- Task statement -
Return, from the material below, each line in which the word "will" is present.

******************************

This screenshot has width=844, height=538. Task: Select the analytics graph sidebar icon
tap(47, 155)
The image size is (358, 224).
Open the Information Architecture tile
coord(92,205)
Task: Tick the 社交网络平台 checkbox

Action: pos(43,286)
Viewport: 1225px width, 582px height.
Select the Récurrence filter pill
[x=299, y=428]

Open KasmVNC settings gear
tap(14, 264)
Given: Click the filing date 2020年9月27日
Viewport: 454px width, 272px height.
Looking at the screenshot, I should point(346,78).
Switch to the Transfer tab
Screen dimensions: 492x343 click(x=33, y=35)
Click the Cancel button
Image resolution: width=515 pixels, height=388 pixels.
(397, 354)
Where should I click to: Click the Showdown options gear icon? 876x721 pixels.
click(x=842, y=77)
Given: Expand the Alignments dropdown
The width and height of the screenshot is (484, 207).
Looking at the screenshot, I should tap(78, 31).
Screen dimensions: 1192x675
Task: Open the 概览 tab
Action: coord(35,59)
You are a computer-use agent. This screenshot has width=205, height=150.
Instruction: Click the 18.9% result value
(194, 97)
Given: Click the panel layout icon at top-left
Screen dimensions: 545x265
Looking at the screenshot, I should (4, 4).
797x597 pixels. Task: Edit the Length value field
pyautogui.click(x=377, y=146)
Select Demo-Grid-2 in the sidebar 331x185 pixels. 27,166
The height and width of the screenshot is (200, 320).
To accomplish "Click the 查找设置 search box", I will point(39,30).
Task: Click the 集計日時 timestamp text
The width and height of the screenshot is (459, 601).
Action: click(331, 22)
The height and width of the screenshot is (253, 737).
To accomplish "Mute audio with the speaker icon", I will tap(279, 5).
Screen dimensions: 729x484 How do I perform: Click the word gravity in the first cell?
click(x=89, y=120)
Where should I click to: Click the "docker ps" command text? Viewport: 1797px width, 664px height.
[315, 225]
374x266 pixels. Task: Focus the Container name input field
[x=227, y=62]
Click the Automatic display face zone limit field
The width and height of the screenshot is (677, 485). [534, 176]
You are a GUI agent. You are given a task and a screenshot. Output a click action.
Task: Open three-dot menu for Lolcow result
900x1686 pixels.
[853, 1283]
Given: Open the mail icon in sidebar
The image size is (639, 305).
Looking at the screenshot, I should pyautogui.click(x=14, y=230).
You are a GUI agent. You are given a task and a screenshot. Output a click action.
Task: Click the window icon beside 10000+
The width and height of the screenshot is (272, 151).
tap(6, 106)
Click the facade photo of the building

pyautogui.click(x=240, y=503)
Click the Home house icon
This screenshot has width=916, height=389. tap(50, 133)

******************************

- Task response -
To accomplish "Click the 查找设置 search box", I will point(39,30).
To accomplish "Mute audio with the speaker icon", I will tap(279, 5).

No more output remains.